## Vos consignes
D'après l'extrait de page :
1. Quel est le titre de l'ouvrage précédent du directeur d'Océanides ?
2. Combien d'années séparent cet ouvrage du nouveau ?
3. Selon le titre de l'entretien, qui a tout l'avenir devant eux ?

***** Extrait de page *****

Deux ans après « Osons la mer », le directeur d’Océanides revient avec un nouvel ouvrage sur un thème très différent et beaucoup plus personnel. Celui de son enfance qui ne présageait pas vraiment d’un futur plus académique. Un message qui devrait redonner confiance à tous ceux qui sont en déshérence scolaire.

Entreprendre - Christian Buchet : « Les cancres ont tout l’avenir devant eux »

Vous êtes universitaire, historien, auteur, conférencier, académicien de marine, auteur prolifique, et plus encore, vous voici en train d’évoquer des souvenirs personnels. Quel fut le déclic qui vous a incité à jeter sur le papier ces souvenirs ?

***** Informations extraites *****

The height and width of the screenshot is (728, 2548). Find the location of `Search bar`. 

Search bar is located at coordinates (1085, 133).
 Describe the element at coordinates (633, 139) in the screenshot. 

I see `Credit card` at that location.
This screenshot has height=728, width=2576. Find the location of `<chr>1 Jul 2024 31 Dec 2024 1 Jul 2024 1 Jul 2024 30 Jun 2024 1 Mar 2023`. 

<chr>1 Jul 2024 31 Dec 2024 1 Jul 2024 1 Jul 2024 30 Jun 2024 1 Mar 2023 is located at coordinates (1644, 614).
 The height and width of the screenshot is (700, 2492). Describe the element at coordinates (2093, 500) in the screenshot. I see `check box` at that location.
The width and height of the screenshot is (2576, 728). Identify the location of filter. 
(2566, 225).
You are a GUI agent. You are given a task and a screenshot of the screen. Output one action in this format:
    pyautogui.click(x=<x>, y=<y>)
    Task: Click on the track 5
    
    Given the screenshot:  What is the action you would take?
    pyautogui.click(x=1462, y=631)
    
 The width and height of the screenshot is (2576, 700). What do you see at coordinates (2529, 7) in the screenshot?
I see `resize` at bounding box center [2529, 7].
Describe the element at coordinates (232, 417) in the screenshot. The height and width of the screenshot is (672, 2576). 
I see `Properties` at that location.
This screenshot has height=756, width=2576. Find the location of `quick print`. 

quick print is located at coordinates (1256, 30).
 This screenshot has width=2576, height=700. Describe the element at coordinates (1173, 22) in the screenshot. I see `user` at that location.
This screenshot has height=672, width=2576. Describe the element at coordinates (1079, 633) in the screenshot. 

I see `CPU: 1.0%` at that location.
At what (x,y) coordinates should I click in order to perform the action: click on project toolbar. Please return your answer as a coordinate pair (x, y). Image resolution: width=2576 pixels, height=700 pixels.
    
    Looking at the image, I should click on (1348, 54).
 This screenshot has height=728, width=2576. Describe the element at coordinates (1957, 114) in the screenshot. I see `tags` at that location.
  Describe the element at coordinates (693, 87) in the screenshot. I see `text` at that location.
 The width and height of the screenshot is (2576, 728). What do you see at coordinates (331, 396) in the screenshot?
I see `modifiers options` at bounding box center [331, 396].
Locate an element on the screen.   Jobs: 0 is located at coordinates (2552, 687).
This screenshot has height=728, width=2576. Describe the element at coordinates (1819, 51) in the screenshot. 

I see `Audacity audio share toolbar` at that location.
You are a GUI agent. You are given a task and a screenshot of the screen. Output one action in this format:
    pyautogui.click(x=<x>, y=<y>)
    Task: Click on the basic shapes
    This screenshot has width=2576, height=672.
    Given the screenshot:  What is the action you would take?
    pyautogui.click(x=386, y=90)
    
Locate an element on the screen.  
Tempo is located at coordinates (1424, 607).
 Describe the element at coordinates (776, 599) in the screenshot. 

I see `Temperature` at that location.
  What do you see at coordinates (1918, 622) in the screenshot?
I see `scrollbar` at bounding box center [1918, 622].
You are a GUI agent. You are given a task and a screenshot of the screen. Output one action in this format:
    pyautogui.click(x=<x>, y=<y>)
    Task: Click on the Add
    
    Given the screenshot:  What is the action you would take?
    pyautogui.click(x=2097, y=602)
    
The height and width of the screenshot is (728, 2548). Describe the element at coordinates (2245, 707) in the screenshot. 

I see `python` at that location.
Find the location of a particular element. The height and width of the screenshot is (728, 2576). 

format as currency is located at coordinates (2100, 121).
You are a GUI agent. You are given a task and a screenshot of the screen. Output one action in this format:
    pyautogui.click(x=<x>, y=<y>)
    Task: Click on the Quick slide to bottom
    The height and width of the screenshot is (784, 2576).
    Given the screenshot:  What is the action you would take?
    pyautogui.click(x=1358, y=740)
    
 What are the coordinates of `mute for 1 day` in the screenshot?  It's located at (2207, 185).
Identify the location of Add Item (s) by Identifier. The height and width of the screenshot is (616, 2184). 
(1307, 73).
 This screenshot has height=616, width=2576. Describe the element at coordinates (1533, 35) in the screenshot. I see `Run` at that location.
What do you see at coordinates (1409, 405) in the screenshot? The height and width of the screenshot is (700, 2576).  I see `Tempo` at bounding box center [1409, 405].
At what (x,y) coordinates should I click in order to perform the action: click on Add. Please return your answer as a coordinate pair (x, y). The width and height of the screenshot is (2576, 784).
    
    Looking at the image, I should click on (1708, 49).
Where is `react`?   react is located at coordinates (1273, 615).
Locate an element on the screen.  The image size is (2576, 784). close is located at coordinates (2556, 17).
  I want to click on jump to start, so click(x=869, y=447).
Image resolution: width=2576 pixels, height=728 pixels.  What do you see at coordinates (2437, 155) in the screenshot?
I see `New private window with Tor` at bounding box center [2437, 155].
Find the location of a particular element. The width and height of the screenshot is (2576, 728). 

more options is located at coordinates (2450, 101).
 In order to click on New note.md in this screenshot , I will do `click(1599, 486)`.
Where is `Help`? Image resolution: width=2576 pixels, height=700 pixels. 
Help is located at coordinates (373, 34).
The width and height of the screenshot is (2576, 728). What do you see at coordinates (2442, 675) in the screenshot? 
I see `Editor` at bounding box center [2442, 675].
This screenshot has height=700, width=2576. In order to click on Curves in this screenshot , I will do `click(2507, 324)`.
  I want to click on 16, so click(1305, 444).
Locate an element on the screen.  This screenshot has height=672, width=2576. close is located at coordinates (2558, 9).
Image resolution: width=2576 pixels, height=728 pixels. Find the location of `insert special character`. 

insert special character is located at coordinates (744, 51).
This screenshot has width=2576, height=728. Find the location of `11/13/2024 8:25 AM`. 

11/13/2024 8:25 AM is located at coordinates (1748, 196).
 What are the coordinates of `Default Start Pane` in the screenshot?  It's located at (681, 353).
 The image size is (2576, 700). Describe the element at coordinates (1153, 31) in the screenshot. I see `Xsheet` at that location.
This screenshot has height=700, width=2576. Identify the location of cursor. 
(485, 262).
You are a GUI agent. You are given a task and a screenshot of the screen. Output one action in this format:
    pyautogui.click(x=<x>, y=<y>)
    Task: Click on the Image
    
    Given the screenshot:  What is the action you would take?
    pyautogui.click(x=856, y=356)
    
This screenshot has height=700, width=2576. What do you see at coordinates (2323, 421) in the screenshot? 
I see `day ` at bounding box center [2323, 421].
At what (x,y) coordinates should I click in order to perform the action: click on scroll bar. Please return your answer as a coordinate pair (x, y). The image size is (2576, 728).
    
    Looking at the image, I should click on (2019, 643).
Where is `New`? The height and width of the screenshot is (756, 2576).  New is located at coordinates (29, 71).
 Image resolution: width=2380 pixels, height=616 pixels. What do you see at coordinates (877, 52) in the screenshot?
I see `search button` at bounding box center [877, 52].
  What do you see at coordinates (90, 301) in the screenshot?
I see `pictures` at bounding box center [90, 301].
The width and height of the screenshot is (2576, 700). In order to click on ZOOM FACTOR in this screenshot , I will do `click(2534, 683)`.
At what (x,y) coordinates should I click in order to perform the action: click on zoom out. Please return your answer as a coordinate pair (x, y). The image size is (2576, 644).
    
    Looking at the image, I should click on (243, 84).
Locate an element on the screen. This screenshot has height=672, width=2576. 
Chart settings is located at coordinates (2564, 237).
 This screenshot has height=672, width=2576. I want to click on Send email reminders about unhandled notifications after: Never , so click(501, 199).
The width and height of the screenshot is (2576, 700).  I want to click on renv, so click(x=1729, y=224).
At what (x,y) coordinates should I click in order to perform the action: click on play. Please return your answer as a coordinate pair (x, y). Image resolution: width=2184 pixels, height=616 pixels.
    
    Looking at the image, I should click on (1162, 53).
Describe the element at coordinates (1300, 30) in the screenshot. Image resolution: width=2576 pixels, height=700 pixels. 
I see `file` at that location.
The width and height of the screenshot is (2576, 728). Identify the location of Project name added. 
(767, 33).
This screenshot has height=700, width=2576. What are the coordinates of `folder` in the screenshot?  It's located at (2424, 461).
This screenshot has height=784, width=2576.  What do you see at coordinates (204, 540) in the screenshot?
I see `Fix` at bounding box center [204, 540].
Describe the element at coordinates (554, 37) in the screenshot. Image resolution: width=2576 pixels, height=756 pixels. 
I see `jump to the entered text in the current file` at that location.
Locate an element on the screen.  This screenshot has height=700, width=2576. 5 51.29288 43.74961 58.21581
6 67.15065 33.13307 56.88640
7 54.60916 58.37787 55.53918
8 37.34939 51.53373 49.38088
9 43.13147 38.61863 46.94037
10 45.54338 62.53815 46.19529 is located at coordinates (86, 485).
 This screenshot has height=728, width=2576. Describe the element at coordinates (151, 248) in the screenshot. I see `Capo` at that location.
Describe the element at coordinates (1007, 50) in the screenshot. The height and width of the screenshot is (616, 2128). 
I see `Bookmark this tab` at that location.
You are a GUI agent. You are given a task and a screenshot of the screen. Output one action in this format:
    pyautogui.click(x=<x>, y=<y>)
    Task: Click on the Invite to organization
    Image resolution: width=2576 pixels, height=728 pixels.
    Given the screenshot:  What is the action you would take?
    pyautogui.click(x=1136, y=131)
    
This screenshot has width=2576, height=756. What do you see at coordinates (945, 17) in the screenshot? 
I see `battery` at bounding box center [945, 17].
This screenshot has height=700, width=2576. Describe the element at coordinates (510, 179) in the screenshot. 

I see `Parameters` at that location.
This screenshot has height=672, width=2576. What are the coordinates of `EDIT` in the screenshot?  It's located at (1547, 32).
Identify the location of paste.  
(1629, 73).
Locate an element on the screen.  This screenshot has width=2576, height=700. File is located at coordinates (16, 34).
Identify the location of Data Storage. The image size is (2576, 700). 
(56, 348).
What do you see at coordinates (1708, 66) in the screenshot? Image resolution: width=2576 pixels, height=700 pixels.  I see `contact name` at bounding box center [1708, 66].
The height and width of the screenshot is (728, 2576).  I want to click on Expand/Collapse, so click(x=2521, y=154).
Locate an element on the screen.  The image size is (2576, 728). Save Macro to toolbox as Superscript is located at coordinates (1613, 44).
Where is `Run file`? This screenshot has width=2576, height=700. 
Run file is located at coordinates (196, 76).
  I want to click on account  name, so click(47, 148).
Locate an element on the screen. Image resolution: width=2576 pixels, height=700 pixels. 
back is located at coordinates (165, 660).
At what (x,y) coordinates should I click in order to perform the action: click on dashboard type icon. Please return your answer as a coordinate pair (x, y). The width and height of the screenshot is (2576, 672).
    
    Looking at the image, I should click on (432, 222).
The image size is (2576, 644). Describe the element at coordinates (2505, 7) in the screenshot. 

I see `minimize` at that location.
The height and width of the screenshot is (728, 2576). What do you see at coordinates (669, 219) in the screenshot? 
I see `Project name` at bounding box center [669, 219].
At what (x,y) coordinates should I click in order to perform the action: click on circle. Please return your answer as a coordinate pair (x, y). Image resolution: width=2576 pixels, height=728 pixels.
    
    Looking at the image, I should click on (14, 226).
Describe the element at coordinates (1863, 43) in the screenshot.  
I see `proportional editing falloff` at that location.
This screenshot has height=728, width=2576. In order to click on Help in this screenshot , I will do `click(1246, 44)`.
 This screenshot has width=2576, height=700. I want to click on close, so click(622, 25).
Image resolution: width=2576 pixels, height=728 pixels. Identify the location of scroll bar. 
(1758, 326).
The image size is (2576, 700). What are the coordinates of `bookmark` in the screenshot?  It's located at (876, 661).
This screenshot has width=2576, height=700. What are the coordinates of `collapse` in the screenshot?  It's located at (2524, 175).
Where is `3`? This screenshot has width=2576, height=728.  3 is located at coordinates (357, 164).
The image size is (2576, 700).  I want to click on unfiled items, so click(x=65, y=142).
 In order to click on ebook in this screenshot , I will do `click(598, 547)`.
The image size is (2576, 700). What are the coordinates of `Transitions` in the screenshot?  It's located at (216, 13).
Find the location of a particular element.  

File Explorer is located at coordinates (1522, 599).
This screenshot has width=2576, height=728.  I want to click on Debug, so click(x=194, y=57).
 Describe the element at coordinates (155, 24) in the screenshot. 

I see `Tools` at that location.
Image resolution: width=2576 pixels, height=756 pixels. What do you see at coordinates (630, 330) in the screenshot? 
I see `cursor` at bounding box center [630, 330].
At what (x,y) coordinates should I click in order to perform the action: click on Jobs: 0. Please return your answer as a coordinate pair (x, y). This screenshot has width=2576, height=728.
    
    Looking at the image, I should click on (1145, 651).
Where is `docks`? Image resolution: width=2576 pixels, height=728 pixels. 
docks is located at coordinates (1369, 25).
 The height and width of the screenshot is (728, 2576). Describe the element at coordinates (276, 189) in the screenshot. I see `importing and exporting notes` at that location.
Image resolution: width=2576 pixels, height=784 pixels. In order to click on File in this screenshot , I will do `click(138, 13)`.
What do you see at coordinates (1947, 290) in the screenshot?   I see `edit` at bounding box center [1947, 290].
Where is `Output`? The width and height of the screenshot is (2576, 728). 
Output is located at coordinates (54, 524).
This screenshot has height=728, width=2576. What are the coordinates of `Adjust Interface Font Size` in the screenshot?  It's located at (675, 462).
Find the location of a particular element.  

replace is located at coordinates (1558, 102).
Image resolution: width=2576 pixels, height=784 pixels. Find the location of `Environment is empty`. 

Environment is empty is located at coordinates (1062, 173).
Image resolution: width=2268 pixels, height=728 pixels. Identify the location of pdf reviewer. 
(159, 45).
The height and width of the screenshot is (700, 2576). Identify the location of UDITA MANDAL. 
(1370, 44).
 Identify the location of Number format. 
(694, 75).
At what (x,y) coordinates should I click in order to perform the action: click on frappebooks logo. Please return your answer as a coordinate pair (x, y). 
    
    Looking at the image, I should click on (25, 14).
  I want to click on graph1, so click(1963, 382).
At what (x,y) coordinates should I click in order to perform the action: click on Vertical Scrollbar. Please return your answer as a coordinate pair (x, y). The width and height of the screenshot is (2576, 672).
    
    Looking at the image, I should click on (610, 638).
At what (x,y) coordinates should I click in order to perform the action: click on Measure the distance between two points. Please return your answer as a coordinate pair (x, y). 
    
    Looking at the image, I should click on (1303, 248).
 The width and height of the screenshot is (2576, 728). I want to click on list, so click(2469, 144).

*****

## Résultat final
1. « Osons la mer »
2. Deux ans
3. Les cancres